La movilización del campo no sólo está reivindicando derechos de los productores frente a una carga impositiva confiscatoria; también está poniendo sobre la mesa el reclamo de una distribución justa de los recursos impositivos, que, en manos del gobierno nacional, no retornan en obras y servicios a los pueblos y comunidades que los generan. "Nos quieren robar nuestro estilo de vida –protestó un productor de 9 de Julio ante el director del diario Perfil, Jorge Fontevecchia-; estamos cansado de que tengamos que ir a la Capital para atendernos en un hospital o nuestros hijos tengan que irse allí para estudiar. ¿Por qué? Nos sacan los ingresos que debe manejar nuestro municipio; a 9 de Julio estas retenciones le sacan 270 millones de dólares que se van para el Gobierno Nacional, mientras que el total del presupuesto de todo el Gobierno local de 9 de Julio son 12 millones de dólares". El campo espera que los políticos locales –en municipios y provincias- se sientan apalancados por la protesta para reclamar mejoras en la coparticipación. Entre los gobiernos provinciales, el de Santa Fé – que cuenta en su seno con la aguerrida María del Carmen Alarcón, un puntal en la reivindicación agraria- es el que se ha mostrado próximo y solidario con el campo y el que formula más explícitamente reclamos por los impuestos que succiona la caja central.

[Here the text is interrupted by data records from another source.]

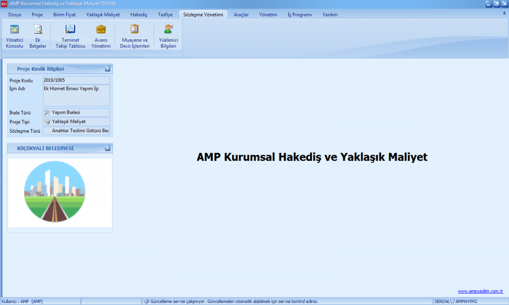Click the update service status icon
This screenshot has height=305, width=509.
146,301
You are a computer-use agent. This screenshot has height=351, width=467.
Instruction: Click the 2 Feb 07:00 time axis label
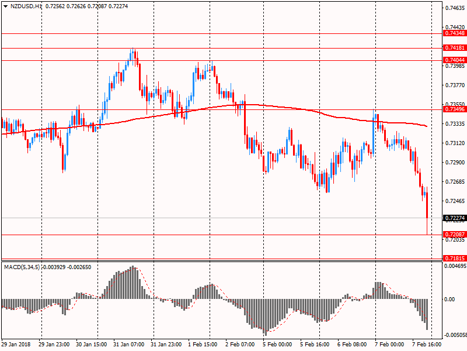click(241, 345)
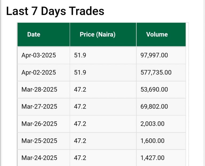Click the 1,427.00 volume cell

coord(152,158)
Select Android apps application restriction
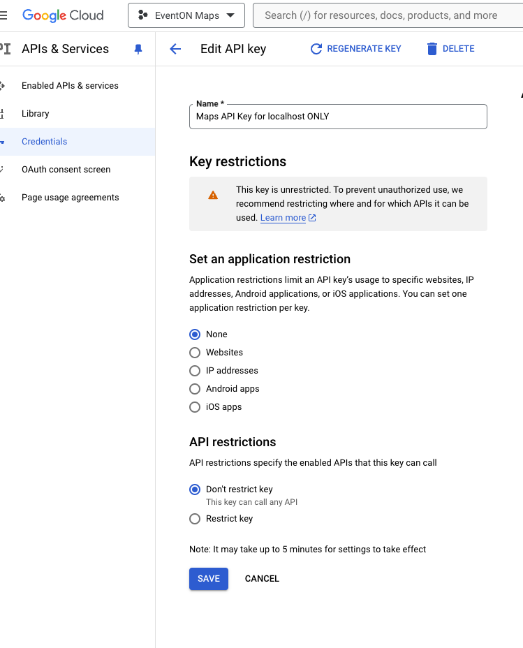 click(x=195, y=389)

El kirchnerismo responde a la crisis repitiendo, como acto reflejo, comportamientos que en otros momentos le dieron buenos resultados: confronta abiertamente con quienes impugnan su medida y aprieta el lazo en sus propias filas, reclamando lealtad y espíritu de lucha. Ocurre, sin embargo, que el contexto ha cambiado: en principio, hoy confronta con un sector económicamente estratégico y conciente de su importancia y con una movilización extendida en todo el país. Lo hace, además, en el marco de una inflación creciente que agrava la debilidad del oficialismo ante la opinión pública de las grandes ciudades, donde también se cuestiona la gestión deficiente y la prepotencia escasamente republicana. Por otra parte, un fragmento nada despreciable de su propia estructura política se muestra renuente a enfrentar la protesta o adhiere a ella con palabras o con silencios.

Como paisaje de fondo, muchos sectores que durante los 57 meses de administración Kirchner debieron soportar en soledad el maltrato oficialista observan el espectáculo y se preparan a comprobar si, con el cambio de escenario, ahora le toca al gobierno recibir de su propia medicina.